Reasons Why IUL is the Way to Go
There are many reasons to consider going with an IUL policy. These can include advantages that go far beyond just the death benefit or growth potential. For example, these policies can provide numerous ways to utilize the cash value in a tax-advantaged way.
While both traditional universal life and indexed universal life insurance offer tax-deferred build-up of the policy’s cash value, the way in which interest is credited to an IUL policy differs – and because of that, it provides the ability to receive a higher return.
financial professional IUL policies link their return to an underlying market index, such as the S&P 500. So, when this index performs well in a given year, the cash value should increase. However, these policies also offer protection of principal by simply crediting a 0% return when the underlying index performs poorly.
The tax-deferred nature of the cash value allows funds to grow and compound exponentially over time, as no tax is due on these funds unless or until they are withdrawn. And, by using simple strategies for accessing the cash in the policy through loans or withdrawals, you could even be able to receive the money tax-free.
Utilizing certain IRS provisions that allow for Tax-Free Withdrawals from an IUL gives owners the ability to access funds from the policy for needs such as supplementing retirement income, paying for a child or grandchild’s college education, or even paying off high-interest debts in a very favorable manner.
Putting money into an IUL policy also offers lots of flexibility, as you can decide how much of your premium to allocate to the policy’s death benefit and how much to allocate to the cash value (within certain guidelines).
Plus, because there are no annual maximum contribution levels on IUL, you can continue making deposits – and receiving the tax-advantaged growth – even after you have “maxed out” your 401(k) and traditional IRA each year.
On top of that, unlike a 401(k) or traditional IRA, there is no requirement for taking annual distributions when you reach age 70 ½. So, the money in your IUL policy can continue to grow and compound over time, only to be accessed when you decide to do so.
All the while, your loved ones will be protected by the IUL policy’s death benefit – which is received free of income taxes by your beneficiary (or beneficiaries) at the time of death. As long as you keep the IUL policy in force, this permanent death benefit will remain in effect, providing you, and those you care about, with peace of mind knowing that their financial hardship will be lessened because of this policy.

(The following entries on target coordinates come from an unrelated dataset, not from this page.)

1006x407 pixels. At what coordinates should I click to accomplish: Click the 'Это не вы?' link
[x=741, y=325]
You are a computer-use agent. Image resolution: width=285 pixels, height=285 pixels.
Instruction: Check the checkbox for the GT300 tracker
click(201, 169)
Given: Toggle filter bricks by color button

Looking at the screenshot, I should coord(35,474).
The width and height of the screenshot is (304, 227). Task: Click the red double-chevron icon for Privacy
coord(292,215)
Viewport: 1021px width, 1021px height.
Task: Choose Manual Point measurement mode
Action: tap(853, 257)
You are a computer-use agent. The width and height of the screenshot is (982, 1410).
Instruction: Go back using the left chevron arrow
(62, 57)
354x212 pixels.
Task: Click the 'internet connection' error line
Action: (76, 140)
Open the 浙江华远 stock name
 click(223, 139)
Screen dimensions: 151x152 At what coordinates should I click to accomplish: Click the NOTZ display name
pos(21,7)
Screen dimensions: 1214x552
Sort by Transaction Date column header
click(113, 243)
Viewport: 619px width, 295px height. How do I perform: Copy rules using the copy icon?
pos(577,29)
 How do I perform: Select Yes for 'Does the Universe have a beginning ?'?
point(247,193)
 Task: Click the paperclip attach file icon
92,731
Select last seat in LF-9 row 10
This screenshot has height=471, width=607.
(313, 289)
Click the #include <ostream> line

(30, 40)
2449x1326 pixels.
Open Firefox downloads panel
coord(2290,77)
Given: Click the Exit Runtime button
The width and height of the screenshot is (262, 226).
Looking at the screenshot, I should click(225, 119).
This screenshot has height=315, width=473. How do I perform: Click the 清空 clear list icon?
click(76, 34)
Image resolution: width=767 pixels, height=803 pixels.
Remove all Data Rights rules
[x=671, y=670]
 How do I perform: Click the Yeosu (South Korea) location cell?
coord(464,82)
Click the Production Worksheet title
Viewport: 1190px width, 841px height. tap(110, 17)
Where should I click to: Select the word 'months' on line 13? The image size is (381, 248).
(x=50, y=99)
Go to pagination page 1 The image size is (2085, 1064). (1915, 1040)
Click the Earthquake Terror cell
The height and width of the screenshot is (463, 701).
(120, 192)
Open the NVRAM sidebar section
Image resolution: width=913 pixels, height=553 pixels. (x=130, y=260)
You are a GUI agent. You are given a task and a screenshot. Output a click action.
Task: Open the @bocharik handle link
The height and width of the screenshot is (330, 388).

Some IUL policies will also give you the option to access some or all of the death benefit through optional riders. For instance, if diagnosed with a terminal illness or in need of care in a skilled nursing facility, you may be able to obtain these “living benefits” from your IUL policy.
If you are considering Indexed Universal Life Insurance, please weigh the pros and cons against your individual circumstance and then make the best decision for you and your loved-ones. Talk with your financial professional or a knowledgeable IUL expert and make the best decision for you. IUL may not be for everyone – but Indexed Universal Life is a great solution for certain people.